Once again, we see it. Something stays fixed. Then other things can move.
Importantly, people entered into these life states voluntarily. They may have had constrained choices of course, but vocations still require an adult decision. Instead of simply being assigned a social role, one accepts the mission. As the Middle Ages advanced, there was a profusion of organizations, guilds, chivalric orders and the like, which also offered “missions” along with rules, disciplines, obligations. These were not exclusive of other vocations, but they still had some of the character of vocation, a voluntary embrace of that proved enormously fruitful across many Christian centuries.
In a vocation-based social framework, people do make choices, but life isn’t a whimsical choose-your-own-adventure. The choices are ordered, bounded, and defined. Sometimes, depending on one’s circumstances, the demands can be very, very hard. And yet, the rules of each vocation are not exhaustive, nor tyrannical.
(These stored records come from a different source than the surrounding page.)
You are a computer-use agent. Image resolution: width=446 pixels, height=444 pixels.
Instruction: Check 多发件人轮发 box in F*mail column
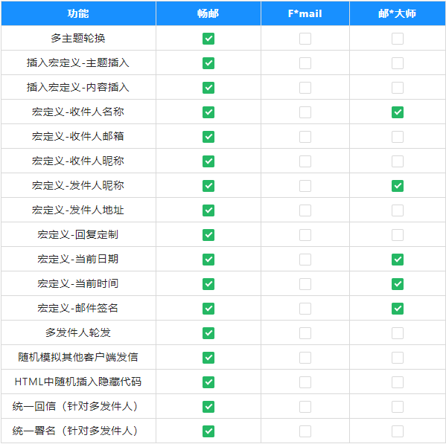click(x=305, y=333)
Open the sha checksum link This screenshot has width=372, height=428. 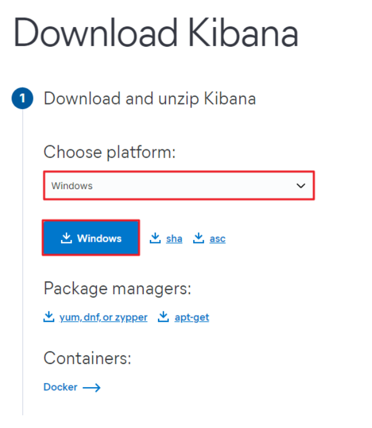[174, 239]
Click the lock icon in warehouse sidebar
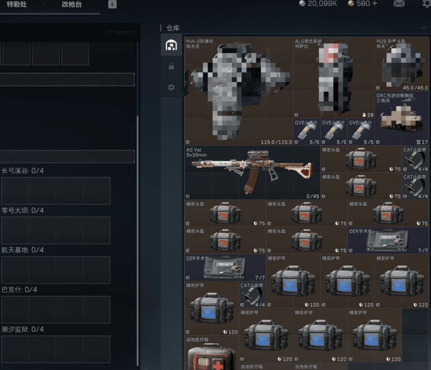 tap(171, 66)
There’s still room to move, develop, and innovate within the supplied framework. This is the genius of Christian vocation.
To my eyes, the modern world is screaming for this kind of order. People are directionless, lonely, and longing for purpose. Vocation enables everyone to be Harry Potter or Bilbo Baggins, called to some genuinely important life work. How, without this concept, can we possibly cope with the chaos of the Pandora’s Box of Christian Love? The strategy is time-tested. The need is obvious. Let’s rediscover the magic of rules and promises.